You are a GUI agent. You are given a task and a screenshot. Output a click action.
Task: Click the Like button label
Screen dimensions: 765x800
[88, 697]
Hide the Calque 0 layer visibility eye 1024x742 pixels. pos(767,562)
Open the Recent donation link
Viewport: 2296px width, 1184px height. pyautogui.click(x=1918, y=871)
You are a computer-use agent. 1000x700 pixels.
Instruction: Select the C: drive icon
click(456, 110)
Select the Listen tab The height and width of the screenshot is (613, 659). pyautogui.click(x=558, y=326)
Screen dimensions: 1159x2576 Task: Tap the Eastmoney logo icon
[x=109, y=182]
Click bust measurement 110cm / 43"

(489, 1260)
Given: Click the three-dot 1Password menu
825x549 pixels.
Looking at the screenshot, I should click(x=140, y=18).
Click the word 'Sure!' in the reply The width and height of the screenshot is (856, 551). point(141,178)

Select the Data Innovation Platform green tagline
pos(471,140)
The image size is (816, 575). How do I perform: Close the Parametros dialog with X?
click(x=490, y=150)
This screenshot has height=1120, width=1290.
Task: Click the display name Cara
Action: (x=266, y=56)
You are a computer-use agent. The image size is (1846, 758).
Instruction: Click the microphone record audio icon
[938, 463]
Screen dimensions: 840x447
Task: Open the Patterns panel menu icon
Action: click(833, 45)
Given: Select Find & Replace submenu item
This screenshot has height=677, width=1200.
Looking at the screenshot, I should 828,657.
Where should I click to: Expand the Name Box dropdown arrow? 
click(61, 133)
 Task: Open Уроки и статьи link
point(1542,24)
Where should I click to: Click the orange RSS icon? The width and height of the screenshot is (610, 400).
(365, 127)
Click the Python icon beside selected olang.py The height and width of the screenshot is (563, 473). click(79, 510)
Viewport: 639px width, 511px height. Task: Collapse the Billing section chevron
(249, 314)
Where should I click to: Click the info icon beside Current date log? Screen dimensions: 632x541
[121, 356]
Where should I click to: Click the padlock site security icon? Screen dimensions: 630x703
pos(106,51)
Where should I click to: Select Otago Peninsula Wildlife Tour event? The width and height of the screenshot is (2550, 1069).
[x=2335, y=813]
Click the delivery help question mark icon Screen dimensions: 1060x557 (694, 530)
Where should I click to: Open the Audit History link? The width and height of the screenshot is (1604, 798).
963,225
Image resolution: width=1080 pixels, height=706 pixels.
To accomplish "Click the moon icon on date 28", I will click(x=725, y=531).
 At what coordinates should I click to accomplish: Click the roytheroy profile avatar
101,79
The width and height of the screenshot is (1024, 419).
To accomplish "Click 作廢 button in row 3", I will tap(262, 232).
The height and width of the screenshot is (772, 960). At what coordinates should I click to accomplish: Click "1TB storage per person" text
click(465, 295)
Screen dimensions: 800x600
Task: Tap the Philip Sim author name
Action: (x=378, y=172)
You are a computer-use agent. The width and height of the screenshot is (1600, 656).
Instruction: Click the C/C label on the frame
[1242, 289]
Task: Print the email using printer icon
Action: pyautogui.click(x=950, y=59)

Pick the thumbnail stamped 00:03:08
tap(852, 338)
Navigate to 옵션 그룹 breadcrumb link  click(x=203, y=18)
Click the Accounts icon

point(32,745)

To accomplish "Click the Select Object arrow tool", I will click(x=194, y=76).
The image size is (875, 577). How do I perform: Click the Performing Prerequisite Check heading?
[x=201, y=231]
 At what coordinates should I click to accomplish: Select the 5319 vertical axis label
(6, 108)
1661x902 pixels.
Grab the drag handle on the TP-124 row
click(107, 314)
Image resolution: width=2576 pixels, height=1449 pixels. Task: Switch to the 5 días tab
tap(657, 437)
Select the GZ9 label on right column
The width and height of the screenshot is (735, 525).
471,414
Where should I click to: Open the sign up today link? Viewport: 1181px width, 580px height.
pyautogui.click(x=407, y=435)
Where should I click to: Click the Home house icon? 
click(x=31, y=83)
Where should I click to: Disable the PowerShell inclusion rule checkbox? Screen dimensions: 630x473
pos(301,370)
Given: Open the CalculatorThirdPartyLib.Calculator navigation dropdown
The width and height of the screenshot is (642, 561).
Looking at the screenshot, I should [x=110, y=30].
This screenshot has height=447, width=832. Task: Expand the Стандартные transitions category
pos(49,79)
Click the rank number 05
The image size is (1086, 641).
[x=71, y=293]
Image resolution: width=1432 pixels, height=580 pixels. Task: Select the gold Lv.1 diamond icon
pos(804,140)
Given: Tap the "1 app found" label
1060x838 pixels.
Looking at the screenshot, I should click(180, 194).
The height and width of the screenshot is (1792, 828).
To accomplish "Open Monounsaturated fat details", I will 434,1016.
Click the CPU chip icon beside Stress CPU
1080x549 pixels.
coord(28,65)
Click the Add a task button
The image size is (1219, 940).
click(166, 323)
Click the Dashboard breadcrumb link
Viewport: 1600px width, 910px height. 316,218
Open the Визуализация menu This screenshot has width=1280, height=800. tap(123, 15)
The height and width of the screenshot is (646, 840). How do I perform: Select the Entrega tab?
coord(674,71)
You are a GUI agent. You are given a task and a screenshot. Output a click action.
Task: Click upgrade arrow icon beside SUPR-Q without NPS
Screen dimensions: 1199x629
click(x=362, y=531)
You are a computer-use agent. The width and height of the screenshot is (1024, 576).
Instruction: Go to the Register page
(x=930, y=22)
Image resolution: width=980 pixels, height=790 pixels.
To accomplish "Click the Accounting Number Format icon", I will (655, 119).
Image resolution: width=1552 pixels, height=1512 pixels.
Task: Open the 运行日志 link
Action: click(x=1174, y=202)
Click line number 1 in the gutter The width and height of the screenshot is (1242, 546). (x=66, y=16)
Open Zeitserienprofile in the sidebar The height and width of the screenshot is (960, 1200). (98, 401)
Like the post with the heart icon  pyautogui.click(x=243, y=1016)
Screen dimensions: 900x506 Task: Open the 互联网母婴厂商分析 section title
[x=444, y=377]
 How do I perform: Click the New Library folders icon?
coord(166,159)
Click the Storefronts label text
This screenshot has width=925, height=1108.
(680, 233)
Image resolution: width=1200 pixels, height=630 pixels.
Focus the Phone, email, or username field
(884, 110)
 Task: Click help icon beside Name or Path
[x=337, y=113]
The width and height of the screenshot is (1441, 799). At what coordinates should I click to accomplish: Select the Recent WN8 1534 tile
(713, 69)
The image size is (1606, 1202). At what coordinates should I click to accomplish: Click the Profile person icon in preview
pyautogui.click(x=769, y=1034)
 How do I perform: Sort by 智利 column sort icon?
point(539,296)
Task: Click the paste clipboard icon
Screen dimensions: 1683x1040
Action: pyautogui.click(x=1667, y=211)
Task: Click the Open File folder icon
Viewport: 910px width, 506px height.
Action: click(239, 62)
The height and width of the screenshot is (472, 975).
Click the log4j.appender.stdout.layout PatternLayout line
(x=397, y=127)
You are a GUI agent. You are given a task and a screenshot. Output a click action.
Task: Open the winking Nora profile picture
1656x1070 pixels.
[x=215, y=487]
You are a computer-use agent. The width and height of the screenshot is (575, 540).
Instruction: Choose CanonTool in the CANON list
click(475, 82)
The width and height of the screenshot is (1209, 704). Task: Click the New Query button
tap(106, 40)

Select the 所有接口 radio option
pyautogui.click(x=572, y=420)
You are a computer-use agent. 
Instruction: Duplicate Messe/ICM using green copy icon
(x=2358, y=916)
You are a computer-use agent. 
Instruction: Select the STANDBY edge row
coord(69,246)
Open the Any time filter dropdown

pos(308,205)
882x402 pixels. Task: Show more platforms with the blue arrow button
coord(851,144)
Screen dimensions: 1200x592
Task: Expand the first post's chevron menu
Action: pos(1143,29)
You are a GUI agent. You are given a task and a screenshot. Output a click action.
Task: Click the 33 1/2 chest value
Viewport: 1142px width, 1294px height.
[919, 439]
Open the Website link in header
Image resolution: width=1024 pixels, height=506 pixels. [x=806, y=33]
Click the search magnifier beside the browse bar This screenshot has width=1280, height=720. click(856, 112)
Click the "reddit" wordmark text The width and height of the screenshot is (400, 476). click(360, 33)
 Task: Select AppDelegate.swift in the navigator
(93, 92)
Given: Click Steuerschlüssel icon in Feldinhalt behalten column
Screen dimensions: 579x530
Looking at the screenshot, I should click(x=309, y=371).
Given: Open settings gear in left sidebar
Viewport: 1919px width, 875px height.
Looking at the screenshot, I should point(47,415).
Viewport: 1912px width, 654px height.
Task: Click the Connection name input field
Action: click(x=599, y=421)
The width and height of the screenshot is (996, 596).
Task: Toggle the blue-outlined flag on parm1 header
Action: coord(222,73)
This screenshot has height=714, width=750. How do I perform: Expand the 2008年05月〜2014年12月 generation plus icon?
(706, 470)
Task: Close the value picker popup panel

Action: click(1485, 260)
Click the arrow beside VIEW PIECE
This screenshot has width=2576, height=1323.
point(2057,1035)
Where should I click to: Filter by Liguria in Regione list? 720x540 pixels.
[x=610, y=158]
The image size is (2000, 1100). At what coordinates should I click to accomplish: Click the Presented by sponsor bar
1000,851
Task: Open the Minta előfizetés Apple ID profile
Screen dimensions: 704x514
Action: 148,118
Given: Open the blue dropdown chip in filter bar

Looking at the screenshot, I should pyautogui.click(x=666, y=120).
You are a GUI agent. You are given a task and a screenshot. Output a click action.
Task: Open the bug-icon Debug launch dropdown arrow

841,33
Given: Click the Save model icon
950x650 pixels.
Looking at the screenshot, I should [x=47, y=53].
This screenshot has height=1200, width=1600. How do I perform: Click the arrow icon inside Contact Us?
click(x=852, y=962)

- Goal of the exercise:
Only lines that include "Like" belong in the answer; copy all of them from the listing.

- Reply:
Task: Click the Like button label
Like the post with the heart icon  pyautogui.click(x=243, y=1016)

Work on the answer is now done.